Going to the gym isn’t always a good option when you want to work out. Going to the gym can also cut off your time. It can take hours a week to get to and from the gym, especially if you tend to go doing the rush hour. And wouldn’t it be great if you have the option to just work out at your home? If you are a beginner, aim for 30minute cardiovascular exercise at least 3 times in a week, And 20 – 30 minute of strength training 3 times a week. Be sure your strength workout covers all the major muscle groups in your upper and lower body, abdominals and back shoot for three sets of 10- 15 repetitions of each strength exercise.

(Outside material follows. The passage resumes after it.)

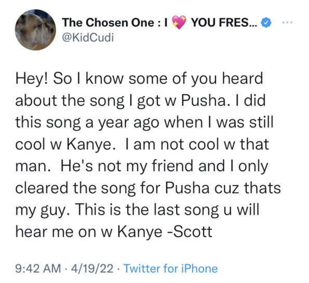Click the phrase 'year ago' in tweet
The height and width of the screenshot is (283, 309).
[128, 123]
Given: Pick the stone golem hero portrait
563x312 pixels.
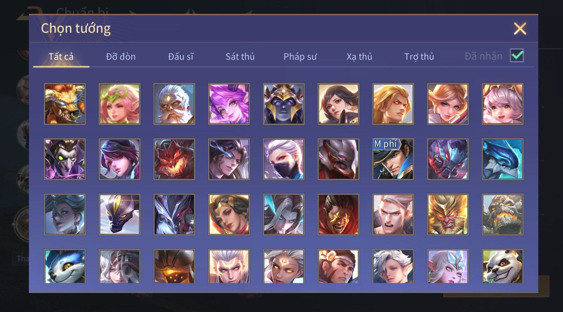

Warm Up: A warm-up is the most important thing when you are going to start workout either at Home or Gym. Warm Up could be an easy option while starting a workout. For Cardiovascular portion Walk, Do step aerobics with the help of video, or Jump rope— Whatever you enjoy that gets your heart rate up.
Walk when possible: This might sound like an easy task, but the truth is that most modern people don’t practice walking they prefer cars, public transportation, elevators and other means instead of walking. Walking is one of the healthiest activities and this is certainly not something new for you. However, do you know how much walking is enough? According to many experts walking around 10,000 steps or about 8 kilometers or 5 miles per day should be enough.
Take stairs: Always take stairs instead of lift it will make a big change in your daily life. If you have to go to the 10th floor then lift is the good option. You can even walk up and down the stairs of your own house or apartment to add a bit of exercise to your day. Did you climbing stairs burn more calories per minute than jogging?
Get your hands on basic fitness equipment: Lightweight dumbbells, a jump rope can also be used for a great home workout. If you can’t afford equipment, you can try some bodyweight exercise. If not ask family or friends if they can give you workout equipment which they are not using.
Get creative: This can actually get really fun. Think of items around you which weigh more than a pound, but are easy to hold on use them as weights by doing curls or squats. You can also use furniture as exercise equipment.
Do Bodyweight exercises: Bodyweight training is awesome for burning fat, Building strength and improving flexibility. Unfortunately, a lot of people associate bodyweight training with high reps and therefore believe that there is no way to get seriously strong with bodyweight training alone. Simply adding more reps won’t create enough loads to build muscle.
Above are some tips which you can follow and get fit without going to the gym which will save you time at the same time you can be healthy.